Angioplasty and stents
A coronary angioplasty is a procedure to treat heart disease by widening narrowed or blocked arteries, then keeping them open with a special tube of wire mesh called a stent.
The procedure is also known as percutaneous transluminal coronary angioplasty, PTCA, or percutaneous coronary intervention or PCI.
Coronary angioplasty is one of the most common heart treatment operations, with around 61,000 procedures performed in England every year.
What happens during angioplasty?
First, a cardiac catheterisation is performed. You will receive medication for relaxation, and then the doctor will numb the skin over an artery in the arm or groin with a local anaesthestic.
Next, a sheath (a thin plastic tube) is inserted into an artery - usually in your groin, but sometimes in the arm. A long, narrow, hollow tube, called a catheter, is passed through the sheath and guided, under x-ray control, to the blood vessel to the arteries supplying the heart muscle.
A small amount of contrast material (a special dye that shows up on X-rays) is injected through the catheter and is photographed as it moves through the heart's chambers, valves, and major vessels, to create a set of images known as an angiogram. This may be performed ahead of time or immediately before the angioplasty. From the digital pictures of the contrast material, the doctors can tell whether the coronary arteries are narrowed and/or whether the heart valves are working correctly.
Once the catheter engages the artery with the blockage, the doctor will perform one of the interventional procedures described below.
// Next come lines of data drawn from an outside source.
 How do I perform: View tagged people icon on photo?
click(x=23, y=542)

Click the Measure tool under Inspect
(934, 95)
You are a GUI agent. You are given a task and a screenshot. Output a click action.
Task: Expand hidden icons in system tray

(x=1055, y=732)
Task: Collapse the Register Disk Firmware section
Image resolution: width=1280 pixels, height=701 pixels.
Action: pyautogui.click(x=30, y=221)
The procedure lasts 30 minutes or longer, but the preparation and recovery time add several hours. You may stay in the hospital overnight - or for longer - to be observed by the medical staff.
What types of interventional procedures are used in angioplasty?
Here are several types of interventional procedures which your doctor may use when performing angioplasty. They include:
- Balloon angioplasty. During this procedure, a specially designed catheter with a small balloon tip is guided to the point of narrowing in the artery. Once in place, the balloon is inflated to compress the fatty matter into the artery wall and stretch the artery open to increase blood flow to the heart.
- Stent. A stent is a small metal mesh tube that acts as a scaffold to provide support inside your coronary artery. A balloon catheter, placed over a guide wire, is used to insert the stent into the narrowed coronary artery. Once in place, the balloon tip is inflated and the stent expands to the size of the artery and holds it open. The balloon is then deflated and removed while the stent stays in place permanently. Over a several-week period, your artery heals around the stent. Stents are commonly placed during interventional procedures such as angioplasty to help keep the coronary artery open. Some stents are coated with drugs (known as drug-eluting stents) designed to reduce the risk of reblockage (restenosis). The interventional doctor will determine if this type of stent is appropriate for your type of blockage.
- Rotablation angioplasty. A special catheter, with an acorn-shaped, diamond-coated tip, is guided to the point of narrowing in your coronary artery. The tip spins around at a high speed and grinds away the plaque on your artery walls. The microscopic particles are washed safely away in your blood stream and filtered out by your liver and spleen. This process is repeated as needed to allow for better blood flow. This procedure is occasionally used in patients unsuitable for balloon angioplasty and stenting.
- Percutaneous laser coronary angioplasty. A thin, flexible fibre-optic catheter connected to a laser-generating source outside the body is introduced via the femoral artery. The catheter is advanced over a guidewire through the artery to the blockage in the coronary artery, under fluoroscopic guidance. The tip of the catheter system emits pulses of laser light to vaporise the plaque while being slowly advanced across the lesion. The procedure aims to penetrate plaque within coronary arteries where standard techniques, such as balloon angioplasty or stenting, are not effective.